Она бросила на него обиженный взгляд, но тут же улыбнулась в ответ. Сердиться на Россетти было невозможно и попросту глупо, как глупо было бы сердиться на пчелу, перелетающую с одного цветка на другой. Он насладился ее нектаром и теперь жаждет испить новый. Розалия закусила пухлую губку и украдкой бросила взгляд на Тимоти. Юноша, очаровавший Габриэля, на ее опытный взгляд, без сомнений являлся воплощением самой невинности, и девушке стало очень любопытно, получится ли у бессовестного соблазнителя пригубить нектар этого невинного цветка.
Все три часа, что они позировали, застыв словно изваяния, она больше не пыталась смутить Тимоти, добросовестно выполняя свою роль — забившись в самый уголок кушетки, она «испуганно» взирала на протянутую ей в подрагивающей руке лилию.
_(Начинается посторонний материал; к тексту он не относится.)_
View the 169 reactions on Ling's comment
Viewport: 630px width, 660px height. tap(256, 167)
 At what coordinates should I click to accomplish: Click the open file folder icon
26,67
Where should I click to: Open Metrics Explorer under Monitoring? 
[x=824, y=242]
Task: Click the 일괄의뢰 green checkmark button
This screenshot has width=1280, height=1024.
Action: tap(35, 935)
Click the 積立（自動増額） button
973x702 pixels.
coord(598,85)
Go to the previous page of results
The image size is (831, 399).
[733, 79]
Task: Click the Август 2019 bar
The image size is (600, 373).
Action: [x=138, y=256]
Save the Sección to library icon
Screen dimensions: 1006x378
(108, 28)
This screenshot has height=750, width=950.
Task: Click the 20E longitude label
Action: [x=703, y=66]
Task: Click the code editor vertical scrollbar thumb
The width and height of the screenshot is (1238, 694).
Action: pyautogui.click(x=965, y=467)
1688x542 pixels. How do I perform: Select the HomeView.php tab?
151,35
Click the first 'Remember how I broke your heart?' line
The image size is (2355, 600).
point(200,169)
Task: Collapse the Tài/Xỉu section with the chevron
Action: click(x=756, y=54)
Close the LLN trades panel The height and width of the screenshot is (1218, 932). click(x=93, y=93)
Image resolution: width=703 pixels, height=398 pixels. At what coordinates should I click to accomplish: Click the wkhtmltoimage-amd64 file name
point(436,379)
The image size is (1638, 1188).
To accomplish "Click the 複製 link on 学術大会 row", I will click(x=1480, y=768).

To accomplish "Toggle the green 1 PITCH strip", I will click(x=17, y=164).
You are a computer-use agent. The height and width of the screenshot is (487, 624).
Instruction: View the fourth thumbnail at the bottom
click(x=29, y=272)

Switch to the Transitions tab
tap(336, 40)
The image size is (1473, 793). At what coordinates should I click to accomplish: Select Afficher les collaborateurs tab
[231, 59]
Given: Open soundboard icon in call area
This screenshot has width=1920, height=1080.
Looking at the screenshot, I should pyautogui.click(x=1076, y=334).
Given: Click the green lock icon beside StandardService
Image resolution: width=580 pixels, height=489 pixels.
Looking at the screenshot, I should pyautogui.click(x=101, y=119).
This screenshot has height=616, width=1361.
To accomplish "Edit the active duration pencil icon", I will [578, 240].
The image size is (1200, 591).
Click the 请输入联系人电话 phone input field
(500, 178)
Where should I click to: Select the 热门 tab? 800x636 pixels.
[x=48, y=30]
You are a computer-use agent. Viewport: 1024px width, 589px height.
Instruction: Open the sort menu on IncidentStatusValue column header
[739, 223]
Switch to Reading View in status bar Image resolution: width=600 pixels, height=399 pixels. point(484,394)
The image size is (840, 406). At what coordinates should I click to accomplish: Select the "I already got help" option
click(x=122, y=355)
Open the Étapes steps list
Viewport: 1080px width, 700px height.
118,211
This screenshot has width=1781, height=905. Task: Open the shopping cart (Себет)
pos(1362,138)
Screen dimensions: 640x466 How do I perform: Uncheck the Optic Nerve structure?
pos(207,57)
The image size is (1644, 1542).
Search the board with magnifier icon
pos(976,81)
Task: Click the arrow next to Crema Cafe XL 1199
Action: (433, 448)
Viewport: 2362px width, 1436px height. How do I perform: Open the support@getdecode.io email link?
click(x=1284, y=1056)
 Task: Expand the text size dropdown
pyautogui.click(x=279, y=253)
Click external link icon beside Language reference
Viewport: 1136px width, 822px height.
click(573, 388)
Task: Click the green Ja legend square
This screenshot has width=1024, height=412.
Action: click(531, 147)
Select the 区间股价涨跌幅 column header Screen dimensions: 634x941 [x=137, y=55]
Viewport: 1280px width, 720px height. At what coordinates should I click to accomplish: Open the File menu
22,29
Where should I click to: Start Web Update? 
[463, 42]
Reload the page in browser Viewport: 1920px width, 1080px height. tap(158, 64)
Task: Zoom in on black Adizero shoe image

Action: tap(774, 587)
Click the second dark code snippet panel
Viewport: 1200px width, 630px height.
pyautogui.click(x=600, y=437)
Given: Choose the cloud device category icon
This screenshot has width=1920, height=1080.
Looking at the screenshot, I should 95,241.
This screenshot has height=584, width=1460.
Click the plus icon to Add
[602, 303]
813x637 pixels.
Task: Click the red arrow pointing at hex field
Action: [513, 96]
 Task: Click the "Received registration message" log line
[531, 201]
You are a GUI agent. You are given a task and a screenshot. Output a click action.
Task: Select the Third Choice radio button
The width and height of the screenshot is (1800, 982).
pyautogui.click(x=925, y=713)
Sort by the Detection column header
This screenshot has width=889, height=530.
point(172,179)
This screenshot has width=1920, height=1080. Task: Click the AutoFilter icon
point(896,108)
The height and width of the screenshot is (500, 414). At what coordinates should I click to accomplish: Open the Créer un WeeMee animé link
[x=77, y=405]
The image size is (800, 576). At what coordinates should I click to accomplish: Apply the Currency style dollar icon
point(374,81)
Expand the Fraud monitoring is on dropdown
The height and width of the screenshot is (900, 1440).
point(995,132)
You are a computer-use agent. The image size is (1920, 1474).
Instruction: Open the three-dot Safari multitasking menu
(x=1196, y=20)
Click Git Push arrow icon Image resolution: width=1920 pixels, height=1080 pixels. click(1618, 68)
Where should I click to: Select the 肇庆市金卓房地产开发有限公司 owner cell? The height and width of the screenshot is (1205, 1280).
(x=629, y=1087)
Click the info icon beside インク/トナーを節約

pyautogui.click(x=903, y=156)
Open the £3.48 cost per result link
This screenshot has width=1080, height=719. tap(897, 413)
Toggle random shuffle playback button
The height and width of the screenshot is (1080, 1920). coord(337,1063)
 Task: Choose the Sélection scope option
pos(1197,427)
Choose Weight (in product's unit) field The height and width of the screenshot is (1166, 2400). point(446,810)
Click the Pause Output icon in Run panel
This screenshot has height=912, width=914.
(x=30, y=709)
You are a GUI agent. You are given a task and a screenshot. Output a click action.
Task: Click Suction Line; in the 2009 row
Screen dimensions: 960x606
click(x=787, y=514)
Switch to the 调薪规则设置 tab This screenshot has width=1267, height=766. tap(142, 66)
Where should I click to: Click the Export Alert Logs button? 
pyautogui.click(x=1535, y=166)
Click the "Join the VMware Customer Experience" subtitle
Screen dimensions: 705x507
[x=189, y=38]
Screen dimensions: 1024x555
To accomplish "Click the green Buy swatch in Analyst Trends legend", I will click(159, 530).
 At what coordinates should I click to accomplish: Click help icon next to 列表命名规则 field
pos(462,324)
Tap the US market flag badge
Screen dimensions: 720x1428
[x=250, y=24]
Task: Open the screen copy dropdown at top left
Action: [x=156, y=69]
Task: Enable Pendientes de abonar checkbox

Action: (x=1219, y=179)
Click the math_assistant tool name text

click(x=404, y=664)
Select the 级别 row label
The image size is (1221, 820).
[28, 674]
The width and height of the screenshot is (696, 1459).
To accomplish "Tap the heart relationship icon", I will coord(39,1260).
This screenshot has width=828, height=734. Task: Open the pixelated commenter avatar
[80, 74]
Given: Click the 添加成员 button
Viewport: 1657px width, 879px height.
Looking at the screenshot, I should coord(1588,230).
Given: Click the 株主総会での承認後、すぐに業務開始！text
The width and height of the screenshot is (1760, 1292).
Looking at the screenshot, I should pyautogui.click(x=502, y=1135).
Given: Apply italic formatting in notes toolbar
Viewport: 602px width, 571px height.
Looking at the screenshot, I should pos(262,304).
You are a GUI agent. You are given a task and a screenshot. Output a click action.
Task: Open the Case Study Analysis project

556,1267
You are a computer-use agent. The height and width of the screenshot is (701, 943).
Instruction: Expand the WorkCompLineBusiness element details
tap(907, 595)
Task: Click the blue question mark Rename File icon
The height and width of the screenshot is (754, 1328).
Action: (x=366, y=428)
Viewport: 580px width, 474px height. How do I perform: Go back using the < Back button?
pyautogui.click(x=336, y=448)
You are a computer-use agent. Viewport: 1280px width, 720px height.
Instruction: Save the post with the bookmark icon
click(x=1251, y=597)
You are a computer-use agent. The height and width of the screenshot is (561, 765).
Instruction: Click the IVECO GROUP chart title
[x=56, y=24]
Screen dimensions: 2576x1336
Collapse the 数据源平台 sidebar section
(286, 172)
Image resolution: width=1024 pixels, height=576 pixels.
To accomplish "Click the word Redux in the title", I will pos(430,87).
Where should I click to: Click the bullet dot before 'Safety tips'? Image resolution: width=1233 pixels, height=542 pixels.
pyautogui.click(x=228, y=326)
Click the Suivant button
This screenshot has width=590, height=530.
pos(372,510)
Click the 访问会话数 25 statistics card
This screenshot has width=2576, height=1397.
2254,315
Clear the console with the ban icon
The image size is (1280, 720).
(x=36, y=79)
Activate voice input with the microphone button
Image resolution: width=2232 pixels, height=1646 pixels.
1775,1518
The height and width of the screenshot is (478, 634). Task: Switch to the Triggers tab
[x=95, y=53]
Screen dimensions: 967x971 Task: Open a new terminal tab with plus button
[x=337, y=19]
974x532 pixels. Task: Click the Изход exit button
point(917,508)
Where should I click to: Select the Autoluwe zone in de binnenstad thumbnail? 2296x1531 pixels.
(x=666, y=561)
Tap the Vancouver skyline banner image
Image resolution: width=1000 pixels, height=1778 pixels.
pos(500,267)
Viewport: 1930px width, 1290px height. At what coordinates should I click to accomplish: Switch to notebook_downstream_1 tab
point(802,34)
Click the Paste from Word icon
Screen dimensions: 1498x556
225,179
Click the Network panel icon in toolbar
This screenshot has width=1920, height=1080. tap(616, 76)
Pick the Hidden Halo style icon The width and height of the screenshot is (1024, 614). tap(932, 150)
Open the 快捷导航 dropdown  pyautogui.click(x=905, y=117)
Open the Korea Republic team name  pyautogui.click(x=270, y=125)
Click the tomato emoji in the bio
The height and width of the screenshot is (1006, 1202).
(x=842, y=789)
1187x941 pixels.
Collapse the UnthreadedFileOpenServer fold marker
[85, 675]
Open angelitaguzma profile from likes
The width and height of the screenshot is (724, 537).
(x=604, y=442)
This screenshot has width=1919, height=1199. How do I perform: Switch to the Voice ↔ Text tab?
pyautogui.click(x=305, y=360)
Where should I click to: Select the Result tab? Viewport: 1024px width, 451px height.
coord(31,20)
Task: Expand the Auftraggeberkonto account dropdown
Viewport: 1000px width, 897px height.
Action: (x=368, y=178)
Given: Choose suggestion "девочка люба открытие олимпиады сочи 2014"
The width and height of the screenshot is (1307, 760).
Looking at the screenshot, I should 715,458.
А в коротких перерывах на отдых, скромно опустив глаза, подносила молодым людям освежающую лимонную воду.
Как только муки творчества были завершены, Розалия быстро переоделась и, оставив на щеке Россетти мимолетный поцелуй, покинула студию, решив не мешать.
Тимоти и глазом не успел моргнуть, как они с Данте остались наедине. Он уже собирался скрыться за ширмой, когда художник обратился к нему.
— Утомительное дело? — с улыбкой поинтересовался Габриэль, протирая кисти.
— Что? — не сразу сообразил Тимоти.
— Позирование, — улыбнулся итальянец, откладывая кисти и неспешно подходя к нему.
Юноша покачал головой.
— Нет.
— Наверное, тебе было очень скучно? Прости, но я не был расположен к разговорам, что очень странно, ведь обычно я очень болтлив.
— Ты работал, — улыбнулся Тимоти и поспешно добавил: — Нет, скучно мне не было. Я размышлял…
— О чем?
— Так… ни о чем особенном, — неопределенно ответил юноша, понимая, насколько глупо звучит его ответ.
Итальянец с понимающим видом кивнул, приблизившись к нему почти вплотную.
— Тимоти… — тихо и медленно произнес он, словно пробуя на вкус каждый звук, и протянул руку. — Какое все-таки замечательное у тебя имя. Такое… невинное. — Он легко коснулся красивого подбородка юноши, нежно провел пальцами по его лицу, очерчивая высокие скулы и вздохнул. — Ты весь — воплощение невинности.
От близости художника и его бархатного, обволакивающего голоса Тимоти затрясло. Не имея сил пошевелиться, он лишь обреченно опустил ресницы.
Рука Данте на мгновение зарылась в белокурые волны волос на его затылке, скользнула по длинной напряженной шее, провела по плечу и, задев ворот легкой туники, потянула его, оголяя нежную бархатную кожу.
Гладкие щеки юноши словно обожгло пламенем. Он облизнул губы и нервно выдохнул.
— Хм… ты дрожишь. Тебе холодно? — поинтересовался Габриэль, едва заметно улыбаясь.
— Н-нет… — Тимоти поднял на него испуганные глаза.
— Тогда отчего? — мягко спросил Данте, ближе склоняясь к блестящим и голубым, словно небеса глазам. — Ответь мне: что является причиной этой сладкой дрожи?
— Мистер Россетти, сэр… — пролепетал юноша, хлопая ресницами и немного отступая.
— Мы же договорились, что ты не будешь обращаться ко мне на «вы» и, уж тем более — «сэр». В чем же дело? Что произошло?
— Не знаю… — ответил Тимоти и тяжело сглотнул — губы художника были совсем близко.
Он чувствовал обжигающе горячее дыхание и не понимал, что с ним самим происходит. Внезапно он ощутил безумное желание прижаться к этим ярким чувственным губам своими и целовать, целовать…
— Прости, Габриэль…
— Назови еще раз мое имя…
— Габриэль… — послушно прошептал юноша, не зная, куда деть свои руки — то ли поправить съехавшую с плеча тунику, то ли запустить дрожащие пальцы в свою золотую шевелюру. Данте откровенно смущал его. Смущал и притягивал.